Element lookup records:
===

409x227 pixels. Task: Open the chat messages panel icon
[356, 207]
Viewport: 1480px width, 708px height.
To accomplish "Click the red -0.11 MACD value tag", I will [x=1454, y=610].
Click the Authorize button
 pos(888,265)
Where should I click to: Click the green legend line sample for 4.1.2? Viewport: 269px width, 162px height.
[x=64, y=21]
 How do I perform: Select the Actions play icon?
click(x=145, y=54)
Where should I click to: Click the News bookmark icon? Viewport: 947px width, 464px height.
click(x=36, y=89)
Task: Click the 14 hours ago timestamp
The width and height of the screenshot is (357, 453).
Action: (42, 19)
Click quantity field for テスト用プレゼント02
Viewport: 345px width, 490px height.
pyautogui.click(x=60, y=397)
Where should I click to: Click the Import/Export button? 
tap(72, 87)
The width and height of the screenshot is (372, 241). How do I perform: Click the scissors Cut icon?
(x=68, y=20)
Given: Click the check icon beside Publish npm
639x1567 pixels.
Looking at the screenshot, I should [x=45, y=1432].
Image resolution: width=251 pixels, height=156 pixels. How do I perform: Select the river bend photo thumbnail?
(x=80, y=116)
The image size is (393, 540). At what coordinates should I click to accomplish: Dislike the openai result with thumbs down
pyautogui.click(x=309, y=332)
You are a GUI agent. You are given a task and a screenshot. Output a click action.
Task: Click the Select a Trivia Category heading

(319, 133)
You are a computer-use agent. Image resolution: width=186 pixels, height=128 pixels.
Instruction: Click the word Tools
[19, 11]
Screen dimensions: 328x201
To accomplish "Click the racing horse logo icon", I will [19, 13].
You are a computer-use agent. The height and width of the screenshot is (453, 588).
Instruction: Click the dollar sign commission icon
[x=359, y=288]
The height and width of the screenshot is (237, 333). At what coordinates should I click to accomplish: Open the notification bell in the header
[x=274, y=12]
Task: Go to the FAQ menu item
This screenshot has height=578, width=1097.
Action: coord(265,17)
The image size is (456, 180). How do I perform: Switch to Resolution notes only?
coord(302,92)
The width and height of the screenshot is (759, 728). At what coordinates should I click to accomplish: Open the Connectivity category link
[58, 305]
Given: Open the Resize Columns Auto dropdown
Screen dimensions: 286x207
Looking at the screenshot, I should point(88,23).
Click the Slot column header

===

**Requirement**
Please reproduce every line of the material above word for word, changing nothing.

**Answer**
409x227 pixels. Task: Open the chat messages panel icon
[356, 207]
Viewport: 1480px width, 708px height.
To accomplish "Click the red -0.11 MACD value tag", I will [x=1454, y=610].
Click the Authorize button
 pos(888,265)
Where should I click to: Click the green legend line sample for 4.1.2? Viewport: 269px width, 162px height.
[x=64, y=21]
 How do I perform: Select the Actions play icon?
click(x=145, y=54)
Where should I click to: Click the News bookmark icon? Viewport: 947px width, 464px height.
click(x=36, y=89)
Task: Click the 14 hours ago timestamp
The width and height of the screenshot is (357, 453).
Action: (42, 19)
Click quantity field for テスト用プレゼント02
Viewport: 345px width, 490px height.
pyautogui.click(x=60, y=397)
Where should I click to: Click the Import/Export button? 
tap(72, 87)
The width and height of the screenshot is (372, 241). How do I perform: Click the scissors Cut icon?
(x=68, y=20)
Given: Click the check icon beside Publish npm
639x1567 pixels.
Looking at the screenshot, I should [x=45, y=1432].
Image resolution: width=251 pixels, height=156 pixels. How do I perform: Select the river bend photo thumbnail?
(x=80, y=116)
The image size is (393, 540). At what coordinates should I click to accomplish: Dislike the openai result with thumbs down
pyautogui.click(x=309, y=332)
You are a GUI agent. You are given a task and a screenshot. Output a click action.
Task: Click the Select a Trivia Category heading

(319, 133)
You are a computer-use agent. Image resolution: width=186 pixels, height=128 pixels.
Instruction: Click the word Tools
[19, 11]
Screen dimensions: 328x201
To accomplish "Click the racing horse logo icon", I will [19, 13].
You are a computer-use agent. The height and width of the screenshot is (453, 588).
Instruction: Click the dollar sign commission icon
[x=359, y=288]
The height and width of the screenshot is (237, 333). At what coordinates should I click to accomplish: Open the notification bell in the header
[x=274, y=12]
Task: Go to the FAQ menu item
This screenshot has height=578, width=1097.
Action: coord(265,17)
The image size is (456, 180). How do I perform: Switch to Resolution notes only?
coord(302,92)
The width and height of the screenshot is (759, 728). At what coordinates should I click to accomplish: Open the Connectivity category link
[58, 305]
Given: Open the Resize Columns Auto dropdown
Screen dimensions: 286x207
Looking at the screenshot, I should point(88,23).
Click the Slot column header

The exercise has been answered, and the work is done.